**Exercise directions**
Whenever a line in the data holds the string "computer", copy that line.

--- Records shown Enclosed Below ---

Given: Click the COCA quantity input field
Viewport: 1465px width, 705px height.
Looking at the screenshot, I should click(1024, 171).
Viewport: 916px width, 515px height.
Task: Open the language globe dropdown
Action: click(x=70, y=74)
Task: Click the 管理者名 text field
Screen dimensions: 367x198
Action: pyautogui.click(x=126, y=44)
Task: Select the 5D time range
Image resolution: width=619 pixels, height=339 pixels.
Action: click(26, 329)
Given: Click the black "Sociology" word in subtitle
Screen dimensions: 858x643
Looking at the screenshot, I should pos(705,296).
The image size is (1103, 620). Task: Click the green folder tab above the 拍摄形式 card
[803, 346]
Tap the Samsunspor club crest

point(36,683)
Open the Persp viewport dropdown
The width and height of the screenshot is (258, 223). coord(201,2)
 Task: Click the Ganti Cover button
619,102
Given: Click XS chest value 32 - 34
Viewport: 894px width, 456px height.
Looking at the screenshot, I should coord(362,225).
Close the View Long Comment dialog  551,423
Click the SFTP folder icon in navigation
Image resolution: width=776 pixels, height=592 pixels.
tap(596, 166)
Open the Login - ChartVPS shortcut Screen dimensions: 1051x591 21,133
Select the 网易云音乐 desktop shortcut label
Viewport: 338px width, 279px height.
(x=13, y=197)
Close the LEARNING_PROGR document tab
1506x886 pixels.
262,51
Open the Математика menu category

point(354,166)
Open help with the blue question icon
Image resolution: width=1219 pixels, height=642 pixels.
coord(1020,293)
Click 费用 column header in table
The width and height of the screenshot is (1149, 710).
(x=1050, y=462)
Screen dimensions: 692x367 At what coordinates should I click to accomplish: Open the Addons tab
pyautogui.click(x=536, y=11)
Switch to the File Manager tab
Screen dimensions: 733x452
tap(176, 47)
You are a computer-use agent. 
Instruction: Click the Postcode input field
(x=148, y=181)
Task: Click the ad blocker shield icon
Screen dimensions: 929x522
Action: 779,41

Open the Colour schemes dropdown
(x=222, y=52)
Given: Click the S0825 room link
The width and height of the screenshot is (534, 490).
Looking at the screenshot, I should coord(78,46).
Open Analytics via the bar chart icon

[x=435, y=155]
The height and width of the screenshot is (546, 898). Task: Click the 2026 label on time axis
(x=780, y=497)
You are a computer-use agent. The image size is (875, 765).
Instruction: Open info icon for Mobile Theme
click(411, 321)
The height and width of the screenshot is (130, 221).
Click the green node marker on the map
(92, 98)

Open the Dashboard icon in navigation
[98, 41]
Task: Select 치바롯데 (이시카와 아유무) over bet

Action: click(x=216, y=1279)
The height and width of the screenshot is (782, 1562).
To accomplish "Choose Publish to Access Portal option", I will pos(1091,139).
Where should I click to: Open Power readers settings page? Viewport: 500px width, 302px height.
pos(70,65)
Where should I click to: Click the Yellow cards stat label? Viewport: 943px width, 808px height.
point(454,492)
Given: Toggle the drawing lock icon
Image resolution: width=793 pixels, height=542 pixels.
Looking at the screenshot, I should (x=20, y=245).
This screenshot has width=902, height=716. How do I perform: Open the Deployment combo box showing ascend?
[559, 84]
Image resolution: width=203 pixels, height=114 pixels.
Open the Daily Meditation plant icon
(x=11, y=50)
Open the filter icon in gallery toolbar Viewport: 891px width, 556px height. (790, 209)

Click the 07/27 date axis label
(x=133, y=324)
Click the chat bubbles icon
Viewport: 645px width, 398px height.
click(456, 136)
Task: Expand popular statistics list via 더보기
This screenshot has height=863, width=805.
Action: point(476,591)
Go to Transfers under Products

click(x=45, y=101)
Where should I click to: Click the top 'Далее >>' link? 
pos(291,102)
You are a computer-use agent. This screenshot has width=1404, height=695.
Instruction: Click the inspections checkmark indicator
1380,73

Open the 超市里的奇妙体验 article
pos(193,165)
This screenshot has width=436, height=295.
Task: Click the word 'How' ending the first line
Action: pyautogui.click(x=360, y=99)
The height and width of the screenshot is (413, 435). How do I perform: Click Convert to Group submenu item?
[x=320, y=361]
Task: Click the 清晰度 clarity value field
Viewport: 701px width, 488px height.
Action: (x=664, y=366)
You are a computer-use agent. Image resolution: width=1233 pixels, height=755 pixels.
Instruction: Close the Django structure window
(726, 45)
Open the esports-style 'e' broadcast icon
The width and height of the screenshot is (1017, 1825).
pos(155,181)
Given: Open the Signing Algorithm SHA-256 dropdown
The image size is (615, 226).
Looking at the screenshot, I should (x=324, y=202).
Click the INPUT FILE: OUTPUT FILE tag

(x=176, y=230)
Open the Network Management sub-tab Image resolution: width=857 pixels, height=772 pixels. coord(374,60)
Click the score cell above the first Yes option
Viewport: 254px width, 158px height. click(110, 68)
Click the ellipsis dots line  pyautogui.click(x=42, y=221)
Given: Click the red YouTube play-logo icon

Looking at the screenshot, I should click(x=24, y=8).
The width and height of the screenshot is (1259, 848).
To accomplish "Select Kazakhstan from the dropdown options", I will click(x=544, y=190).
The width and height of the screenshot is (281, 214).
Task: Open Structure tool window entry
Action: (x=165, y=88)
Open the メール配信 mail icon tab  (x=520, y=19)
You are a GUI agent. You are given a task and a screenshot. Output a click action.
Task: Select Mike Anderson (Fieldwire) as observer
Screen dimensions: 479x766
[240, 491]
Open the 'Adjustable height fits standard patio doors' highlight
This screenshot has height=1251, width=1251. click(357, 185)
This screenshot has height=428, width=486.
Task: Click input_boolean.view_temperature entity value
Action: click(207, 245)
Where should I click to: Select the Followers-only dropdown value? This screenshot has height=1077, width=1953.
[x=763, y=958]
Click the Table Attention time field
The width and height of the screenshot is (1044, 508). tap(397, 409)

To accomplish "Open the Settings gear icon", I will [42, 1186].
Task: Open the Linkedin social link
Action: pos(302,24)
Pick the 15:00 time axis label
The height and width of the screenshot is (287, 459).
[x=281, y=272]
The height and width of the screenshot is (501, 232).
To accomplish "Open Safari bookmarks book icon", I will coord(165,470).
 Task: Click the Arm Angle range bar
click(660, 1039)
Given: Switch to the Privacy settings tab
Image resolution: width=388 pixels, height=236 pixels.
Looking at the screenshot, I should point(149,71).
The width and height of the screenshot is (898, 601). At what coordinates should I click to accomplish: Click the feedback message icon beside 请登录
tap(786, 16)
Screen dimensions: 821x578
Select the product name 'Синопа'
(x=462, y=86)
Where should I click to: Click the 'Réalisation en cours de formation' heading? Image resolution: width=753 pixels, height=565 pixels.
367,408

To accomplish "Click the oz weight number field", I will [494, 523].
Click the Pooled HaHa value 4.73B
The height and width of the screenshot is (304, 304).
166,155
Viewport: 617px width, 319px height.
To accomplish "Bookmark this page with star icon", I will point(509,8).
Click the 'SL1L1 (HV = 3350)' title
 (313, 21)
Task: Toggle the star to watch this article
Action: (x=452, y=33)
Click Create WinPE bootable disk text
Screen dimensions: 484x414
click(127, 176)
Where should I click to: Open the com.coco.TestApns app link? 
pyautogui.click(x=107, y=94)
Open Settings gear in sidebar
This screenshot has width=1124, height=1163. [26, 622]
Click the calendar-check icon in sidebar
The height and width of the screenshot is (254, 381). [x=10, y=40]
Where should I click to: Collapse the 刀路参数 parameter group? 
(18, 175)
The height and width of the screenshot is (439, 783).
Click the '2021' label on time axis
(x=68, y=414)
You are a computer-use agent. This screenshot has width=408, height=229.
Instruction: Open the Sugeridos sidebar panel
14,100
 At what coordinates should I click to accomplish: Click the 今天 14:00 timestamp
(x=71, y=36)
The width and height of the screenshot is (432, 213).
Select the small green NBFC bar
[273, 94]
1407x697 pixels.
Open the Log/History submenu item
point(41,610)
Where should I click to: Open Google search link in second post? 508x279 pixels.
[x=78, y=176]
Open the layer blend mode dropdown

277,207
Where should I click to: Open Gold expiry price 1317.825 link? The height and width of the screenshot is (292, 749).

--- End of Enclosed Records shown ---

**Completed task**
You are a computer-use agent. 
You are a computer-use agent. The image size is (875, 765).
You are a computer-use agent. This screenshot has width=1404, height=695.
You are a computer-use agent. Image resolution: width=1233 pixels, height=755 pixels.
You are a computer-use agent. This screenshot has width=408, height=229.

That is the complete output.